_TEXTE CITÉ_
Norman Jewison est un cinéaste plutôt éclectique de "Rollerball" à "l'affaire Thomas Crown" en passant par "un violon sur le toit" et le film qui nous intéresse ici "Dans la chaleur de la nuit".


Le film se passe dans le sud des Etats-Unis, dans l'Etat du Mississipi où les champs de coton s'étendent à perte de vue et où la ségrégation est encore une réalité dans les années 60.
Un homme élégant, noir, s'apprête à passer la nuit dans la salle d'attente de la gare d'une petite ville, Sparta, pour y attendre sa correspondance. Au même moment, le cadavre d'un notable de la ville est trouvé. Une première recherche par la police locale conduit à emprisonner le voyageur. Le coupable idéal ! En plus, il est en possession de quelques centaines de dollars. Volés, forcément.
Mauvaise pioche : il s'agit d'un officier de police de la ville de Philadelphie de passage complètement fortuit dans la région.

_CONSIGNE_
Résumez le texte cité en deux phrases.

_DONNÉES ENREGISTRÉES_

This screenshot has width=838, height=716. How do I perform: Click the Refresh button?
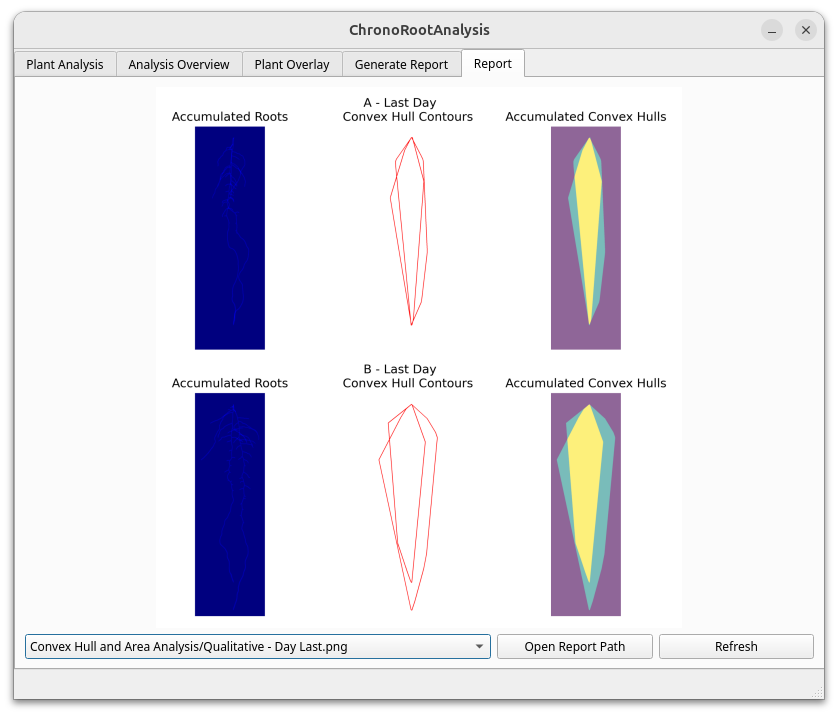tap(736, 647)
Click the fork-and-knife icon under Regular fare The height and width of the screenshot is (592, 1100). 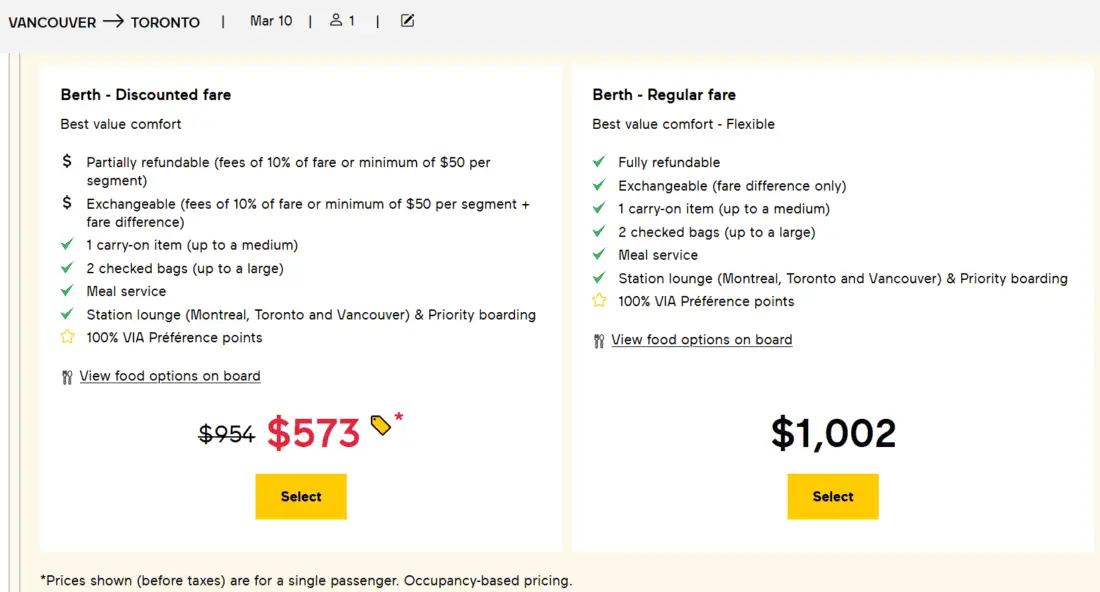click(599, 341)
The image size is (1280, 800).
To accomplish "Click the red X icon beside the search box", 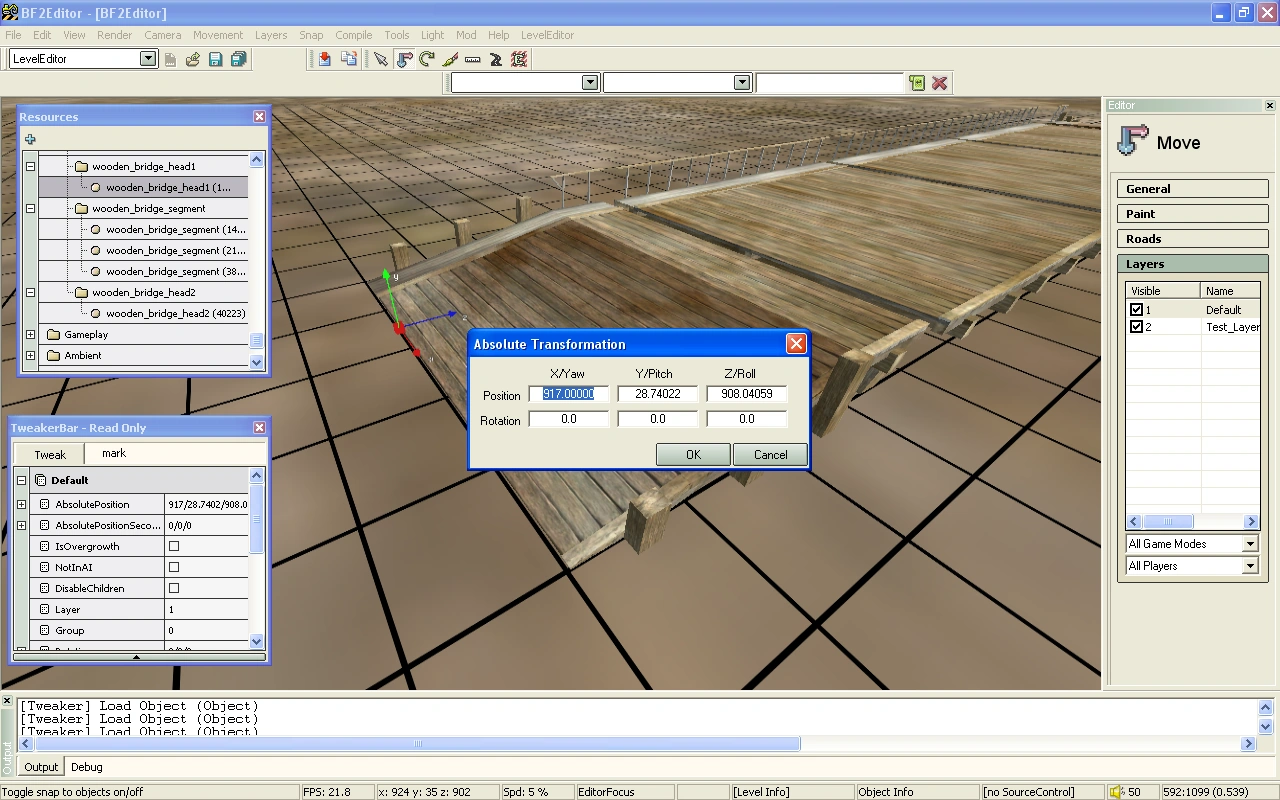I will click(939, 83).
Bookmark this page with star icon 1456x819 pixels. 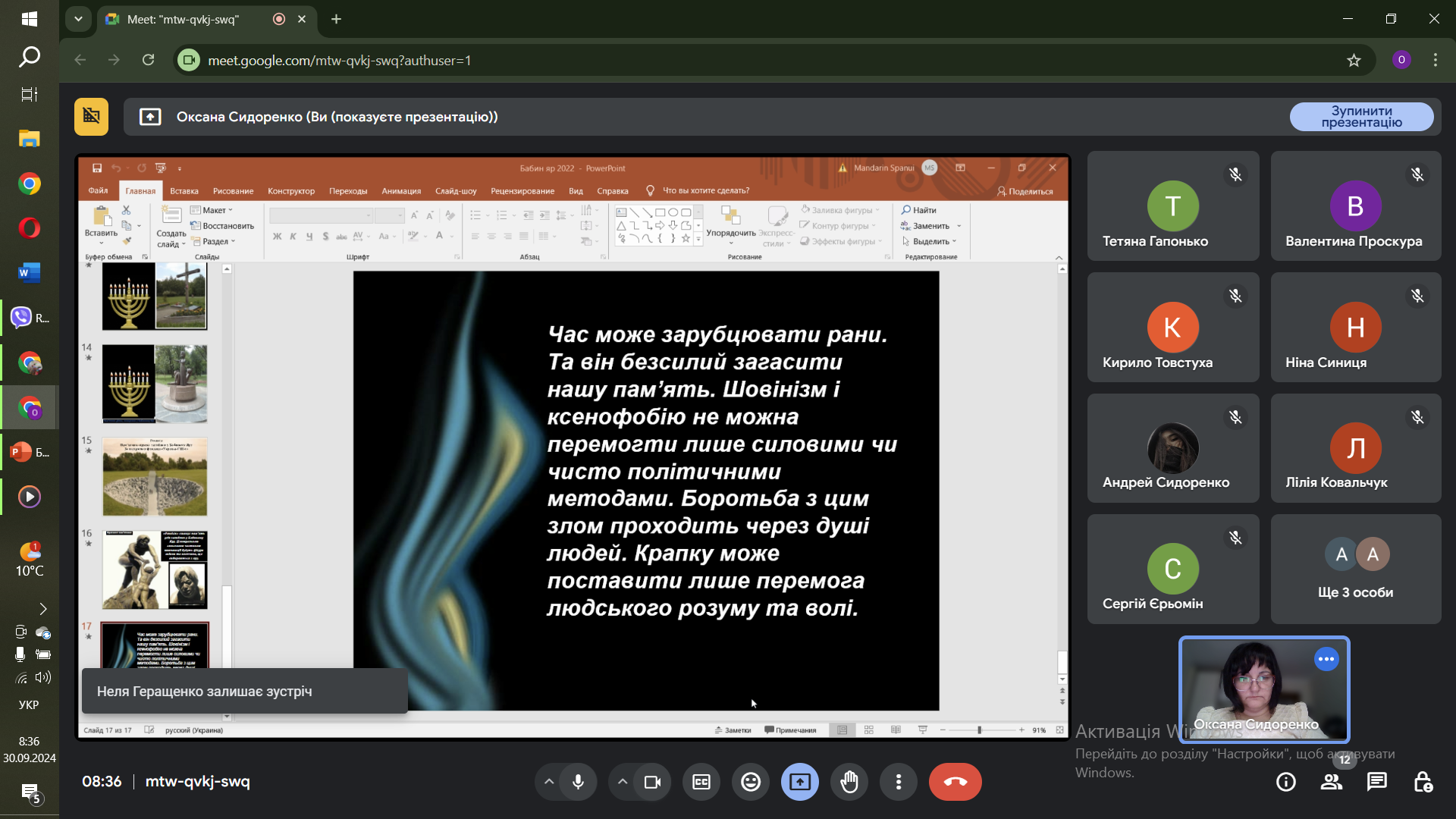[x=1354, y=61]
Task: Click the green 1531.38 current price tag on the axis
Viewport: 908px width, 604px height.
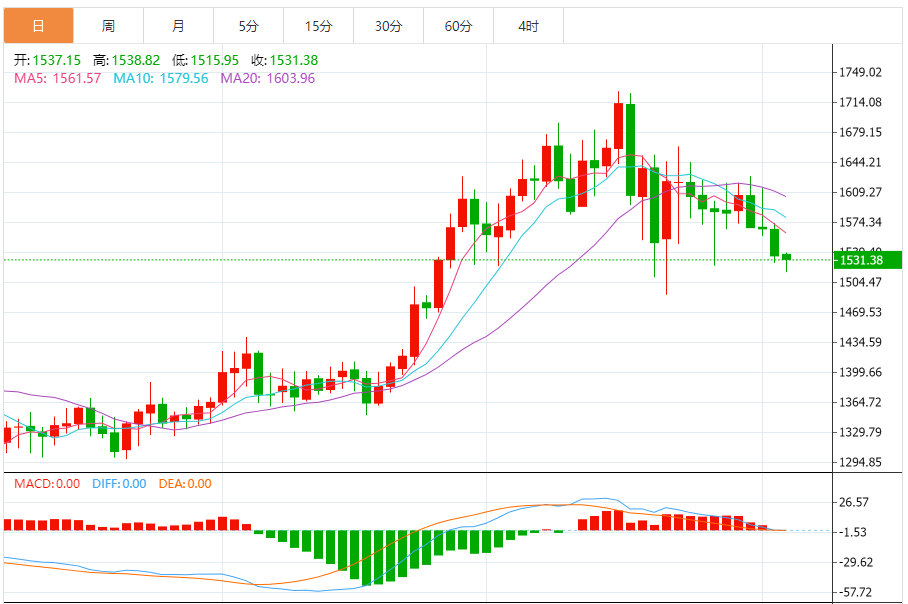Action: click(x=861, y=260)
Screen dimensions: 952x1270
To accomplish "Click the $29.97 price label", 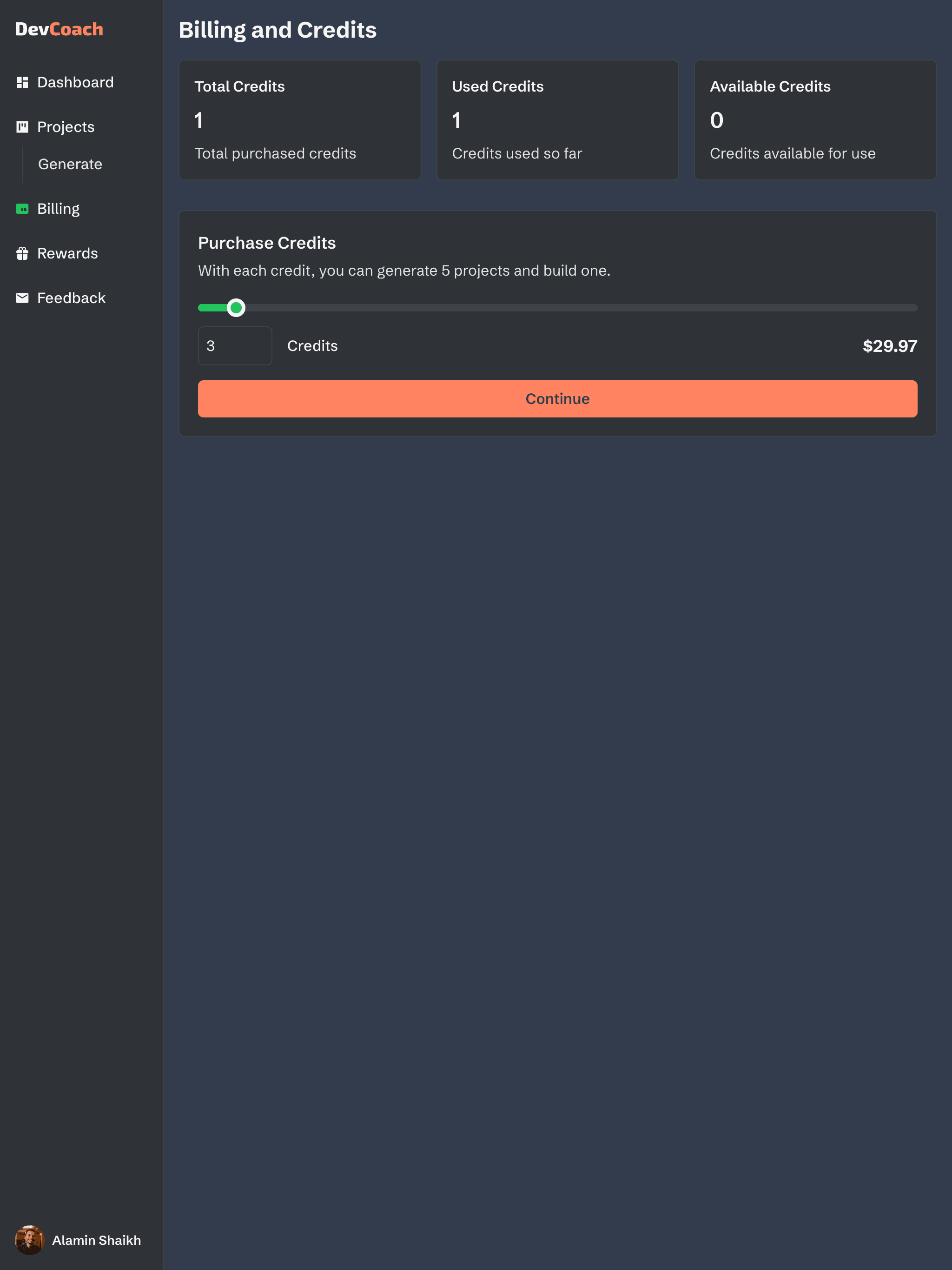I will click(x=889, y=346).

_RÉPONSE RÉDIGÉE_
Le film « Dans la chaleur de la nuit », de Norman Jewison, se déroule dans le sud des États-Unis, dans les années 60, à une époque où la ségrégation y est encore une réalité. Un voyageur noir qui attend sa correspondance à la gare de Sparta est emprisonné par la police locale après la découverte du cadavre d'un notable, mais il s'agit en fait d'un officier de police de Philadelphie de passage dans la région.